**Extract to read**:
* * * *

Extraction and Application of Environmentally Relevant Chemical Information from the ThermoML Archive
Axel Drefahl[1]
Abstract
The ThermoML Archive supports an open-source approach to science. The XML-structured plain-text files in this archive provide thermodynamic data for chemical compounds and mixtures abstracted from recently published articles. We introduce a Web-based Property Viewer that displays all currently available property data for user-selected pure compounds. Extraction and transformation of ThermoML data using Python-based scripts and JavaScript is discussed. We demonstrate the general use of the Property Viewer and in particular discuss access to data on organic salts such as ionic liquids. The Property Viewer is an easy-to-use tool assisting comparison of “conventional” solvents and those labelled as “green”. The ThermoML Archive provides a rich source of data on multi-component systems. We demonstrate access to information on environmentally important (water + chemical) systems.
This paper emphasises the request-to-target precision achieved by applying the Document Object Model (DOM) guided matching while inspecting ThermoML-structured files. Such a precision cannot be obtained by text-based search-key matching since the chemical and environmental literature in general does not confine to unique, unambiguous terms, neither for chemical names nor for terms of properties and their associated units. The DOM-based granularity and annotation of the chemical information in the ThermoML Archive efficiently supports the design of software for customer specified applications such as screening and selective data extraction. As an example, we evaluate a published atom additivity method for the estimation of molecular polarisability, a critical molcular descriptor in ecotoxicological modelling, by extracting from the archive new experimental mass density and refractive index data not used in the original development of that method.

* * * *

**Short exercise a**:
Answer these questions about the ThermoML abstract, one answer per line, marked the same way.
(i) What kind of files make up the ThermoML Archive?
(ii) What Web-based tool is introduced for displaying property data on user-selected pure compounds?
(iii) Which two kinds of experimental data are extracted to evaluate the atom additivity method for molecular polarisability?

**Data supplied**:
* * * *

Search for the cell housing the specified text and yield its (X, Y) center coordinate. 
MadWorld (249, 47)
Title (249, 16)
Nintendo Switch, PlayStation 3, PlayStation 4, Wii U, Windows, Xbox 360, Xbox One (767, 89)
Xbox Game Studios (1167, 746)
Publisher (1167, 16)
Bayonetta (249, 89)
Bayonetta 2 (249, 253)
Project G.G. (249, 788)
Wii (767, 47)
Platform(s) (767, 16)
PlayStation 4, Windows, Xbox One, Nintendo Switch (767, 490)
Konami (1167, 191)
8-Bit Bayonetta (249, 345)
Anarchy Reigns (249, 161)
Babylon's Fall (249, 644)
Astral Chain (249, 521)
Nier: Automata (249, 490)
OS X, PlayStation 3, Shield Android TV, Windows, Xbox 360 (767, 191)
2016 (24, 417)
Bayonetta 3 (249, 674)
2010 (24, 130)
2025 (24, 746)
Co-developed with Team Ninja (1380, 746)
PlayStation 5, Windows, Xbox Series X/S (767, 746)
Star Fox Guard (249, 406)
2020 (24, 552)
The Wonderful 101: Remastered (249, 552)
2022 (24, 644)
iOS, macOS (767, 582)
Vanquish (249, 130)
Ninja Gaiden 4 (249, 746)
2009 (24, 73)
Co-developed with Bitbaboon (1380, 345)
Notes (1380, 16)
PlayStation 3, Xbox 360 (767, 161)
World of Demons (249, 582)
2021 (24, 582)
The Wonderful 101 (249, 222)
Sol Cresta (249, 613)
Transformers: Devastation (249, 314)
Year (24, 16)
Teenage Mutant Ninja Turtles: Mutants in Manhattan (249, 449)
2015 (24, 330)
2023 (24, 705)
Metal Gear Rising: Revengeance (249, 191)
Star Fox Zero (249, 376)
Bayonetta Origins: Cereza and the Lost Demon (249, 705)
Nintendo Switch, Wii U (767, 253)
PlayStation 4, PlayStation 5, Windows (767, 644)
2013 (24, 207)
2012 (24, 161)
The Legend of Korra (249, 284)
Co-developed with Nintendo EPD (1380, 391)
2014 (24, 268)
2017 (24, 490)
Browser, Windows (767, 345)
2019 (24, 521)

* * * *

**Short exercise b**:
Echo the rows word for word, starting at the first row and ending with the row that contains "Sol Cresta (249, 613)". Include both of those rows.

**Exercise response a**:
(i) XML-structured plain-text files.
(ii) The Property Viewer.
(iii) Mass density and refractive index data.

**Exercise response b**:
Search for the cell housing the specified text and yield its (X, Y) center coordinate. 
MadWorld (249, 47)
Title (249, 16)
Nintendo Switch, PlayStation 3, PlayStation 4, Wii U, Windows, Xbox 360, Xbox One (767, 89)
Xbox Game Studios (1167, 746)
Publisher (1167, 16)
Bayonetta (249, 89)
Bayonetta 2 (249, 253)
Project G.G. (249, 788)
Wii (767, 47)
Platform(s) (767, 16)
PlayStation 4, Windows, Xbox One, Nintendo Switch (767, 490)
Konami (1167, 191)
8-Bit Bayonetta (249, 345)
Anarchy Reigns (249, 161)
Babylon's Fall (249, 644)
Astral Chain (249, 521)
Nier: Automata (249, 490)
OS X, PlayStation 3, Shield Android TV, Windows, Xbox 360 (767, 191)
2016 (24, 417)
Bayonetta 3 (249, 674)
2010 (24, 130)
2025 (24, 746)
Co-developed with Team Ninja (1380, 746)
PlayStation 5, Windows, Xbox Series X/S (767, 746)
Star Fox Guard (249, 406)
2020 (24, 552)
The Wonderful 101: Remastered (249, 552)
2022 (24, 644)
iOS, macOS (767, 582)
Vanquish (249, 130)
Ninja Gaiden 4 (249, 746)
2009 (24, 73)
Co-developed with Bitbaboon (1380, 345)
Notes (1380, 16)
PlayStation 3, Xbox 360 (767, 161)
World of Demons (249, 582)
2021 (24, 582)
The Wonderful 101 (249, 222)
Sol Cresta (249, 613)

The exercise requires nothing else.